Copy out, word for word and in full, the text below on disputes between company directors.
+++ Source document
Disputes between the company and a third party such as a supplier are commonly damaging to the company and those that are involved with them. However, Disputes in the boardroom between directors or between individual shareholders can leave devastation and have a long-lasting impact upon the company as a whole if not dealt with correctly.
Generally, over recent years, we have seen a shift in the weight of duties and regulations attached to directors with more and more responsibility and emphasis being placed on individual responsibility. It is advisable to refresh yourself and the others on the board of what is involved in terms of directors’ duties. In brief terms, as a director, you should always be aware of your duties and, in particular, your fiduciary duties. Don’t forgot to review the company’s articles and the director’s employment contract. Failure to comply with these could see you removed as a director of the company.
The most common fiduciary duties (which can be found in the Companies Act 2006) are:
- To act in good faith in the best interest of the company
- To act for proper purposes
- Not to make secret profits
- To avoid conflicts of interest
Differences of opinion and debates between directors, even the ones that get heated, are bound to happen from time to time. The issue arises when it prevents the company being properly run or causes deadlock. This is different from a shareholder’s dispute that can arise when a shareholder holds a difference of opinion on the direction of the company. For the purpose of this blog we are simply considering the issues that arise in a dispute between directors. In all of this, it is important to remember that, in some instances, removal of a director is good governance of the company
So how does it go wrong? Surely a director cannot simply be removed from their position?
A dispute can arise for a number of reasons, for instance disagreements over the company, personality clashes, conflict of interest, and lack of performance are just a few. In some instances, a director may decide to pay themselves high salaries, or keeping money in the company (for a rainy day), which can lead to disputes with the shareholders, because shareholders feel it should be paid out as dividend. The point is you may feel you have not done anything wrong for example, keeping the money in the company, but unless the “grievance “is addressed early and resolved quickly, it can, and will likely, raise its head as a dispute which eventually will need to be dealt with. Understanding each party’s rights from those of the shareholders to directors is paramount in understanding how to deal with the issue/dispute and resolving the same very quickly.
++++++
+++ Data provided
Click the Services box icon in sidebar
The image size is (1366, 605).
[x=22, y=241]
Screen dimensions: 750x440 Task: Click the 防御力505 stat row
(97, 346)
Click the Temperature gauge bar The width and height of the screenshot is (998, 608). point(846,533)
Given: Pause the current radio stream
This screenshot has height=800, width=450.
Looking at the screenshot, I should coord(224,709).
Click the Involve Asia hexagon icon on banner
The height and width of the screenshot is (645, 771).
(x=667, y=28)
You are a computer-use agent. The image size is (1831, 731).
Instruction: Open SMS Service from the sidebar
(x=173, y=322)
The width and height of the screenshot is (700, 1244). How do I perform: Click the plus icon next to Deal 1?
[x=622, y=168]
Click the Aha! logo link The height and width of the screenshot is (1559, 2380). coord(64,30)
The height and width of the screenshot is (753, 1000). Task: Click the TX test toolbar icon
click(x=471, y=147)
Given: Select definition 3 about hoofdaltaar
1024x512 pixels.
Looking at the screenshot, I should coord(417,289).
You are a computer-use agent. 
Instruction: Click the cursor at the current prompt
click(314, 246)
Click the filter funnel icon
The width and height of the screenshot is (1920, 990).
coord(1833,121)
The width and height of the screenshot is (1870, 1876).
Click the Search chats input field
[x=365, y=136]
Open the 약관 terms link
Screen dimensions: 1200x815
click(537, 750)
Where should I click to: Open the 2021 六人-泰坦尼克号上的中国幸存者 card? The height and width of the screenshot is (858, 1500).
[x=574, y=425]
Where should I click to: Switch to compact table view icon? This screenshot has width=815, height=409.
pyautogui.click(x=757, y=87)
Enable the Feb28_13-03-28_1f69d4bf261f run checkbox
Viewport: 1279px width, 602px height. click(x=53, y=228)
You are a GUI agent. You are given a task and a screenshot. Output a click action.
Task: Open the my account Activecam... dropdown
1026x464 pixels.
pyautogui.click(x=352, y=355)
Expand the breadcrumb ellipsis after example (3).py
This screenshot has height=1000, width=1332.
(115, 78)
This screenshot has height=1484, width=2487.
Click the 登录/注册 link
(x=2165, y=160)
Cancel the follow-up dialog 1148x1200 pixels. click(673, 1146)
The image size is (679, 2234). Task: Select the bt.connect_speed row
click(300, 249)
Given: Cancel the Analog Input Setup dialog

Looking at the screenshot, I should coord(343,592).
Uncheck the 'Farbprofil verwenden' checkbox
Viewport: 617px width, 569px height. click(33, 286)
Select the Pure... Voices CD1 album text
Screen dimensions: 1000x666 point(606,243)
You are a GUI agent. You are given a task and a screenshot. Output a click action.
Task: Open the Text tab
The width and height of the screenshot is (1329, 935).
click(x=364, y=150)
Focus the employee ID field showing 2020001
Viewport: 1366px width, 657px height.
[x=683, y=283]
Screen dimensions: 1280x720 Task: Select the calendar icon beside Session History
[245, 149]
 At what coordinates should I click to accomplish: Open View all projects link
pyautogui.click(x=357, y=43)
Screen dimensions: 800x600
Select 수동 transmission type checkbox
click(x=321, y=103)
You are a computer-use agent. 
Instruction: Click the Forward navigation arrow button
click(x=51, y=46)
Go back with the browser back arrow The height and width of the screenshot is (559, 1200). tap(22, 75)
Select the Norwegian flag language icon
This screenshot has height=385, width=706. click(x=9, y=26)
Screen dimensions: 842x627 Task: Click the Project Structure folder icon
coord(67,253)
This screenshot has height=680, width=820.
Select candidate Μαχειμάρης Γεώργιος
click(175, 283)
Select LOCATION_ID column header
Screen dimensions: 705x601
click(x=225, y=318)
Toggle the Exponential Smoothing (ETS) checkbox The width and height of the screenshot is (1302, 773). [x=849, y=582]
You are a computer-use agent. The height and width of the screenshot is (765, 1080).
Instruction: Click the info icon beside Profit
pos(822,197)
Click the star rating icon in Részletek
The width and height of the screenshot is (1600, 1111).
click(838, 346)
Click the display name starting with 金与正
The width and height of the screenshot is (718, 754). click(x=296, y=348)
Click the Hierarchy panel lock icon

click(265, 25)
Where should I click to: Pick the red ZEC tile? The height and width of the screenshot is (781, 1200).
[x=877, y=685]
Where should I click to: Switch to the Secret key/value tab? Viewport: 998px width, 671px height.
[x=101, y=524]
++++++
**Answer to the problem**
Disputes between the company and a third party such as a supplier are commonly damaging to the company and those that are involved with them. However, Disputes in the boardroom between directors or between individual shareholders can leave devastation and have a long-lasting impact upon the company as a whole if not dealt with correctly.
Generally, over recent years, we have seen a shift in the weight of duties and regulations attached to directors with more and more responsibility and emphasis being placed on individual responsibility. It is advisable to refresh yourself and the others on the board of what is involved in terms of directors’ duties. In brief terms, as a director, you should always be aware of your duties and, in particular, your fiduciary duties. Don’t forgot to review the company’s articles and the director’s employment contract. Failure to comply with these could see you removed as a director of the company.
The most common fiduciary duties (which can be found in the Companies Act 2006) are:
- To act in good faith in the best interest of the company
- To act for proper purposes
- Not to make secret profits
- To avoid conflicts of interest
Differences of opinion and debates between directors, even the ones that get heated, are bound to happen from time to time. The issue arises when it prevents the company being properly run or causes deadlock. This is different from a shareholder’s dispute that can arise when a shareholder holds a difference of opinion on the direction of the company. For the purpose of this blog we are simply considering the issues that arise in a dispute between directors. In all of this, it is important to remember that, in some instances, removal of a director is good governance of the company
So how does it go wrong? Surely a director cannot simply be removed from their position?
A dispute can arise for a number of reasons, for instance disagreements over the company, personality clashes, conflict of interest, and lack of performance are just a few. In some instances, a director may decide to pay themselves high salaries, or keeping money in the company (for a rainy day), which can lead to disputes with the shareholders, because shareholders feel it should be paid out as dividend. The point is you may feel you have not done anything wrong for example, keeping the money in the company, but unless the “grievance “is addressed early and resolved quickly, it can, and will likely, raise its head as a dispute which eventually will need to be dealt with. Understanding each party’s rights from those of the shareholders to directors is paramount in understanding how to deal with the issue/dispute and resolving the same very quickly.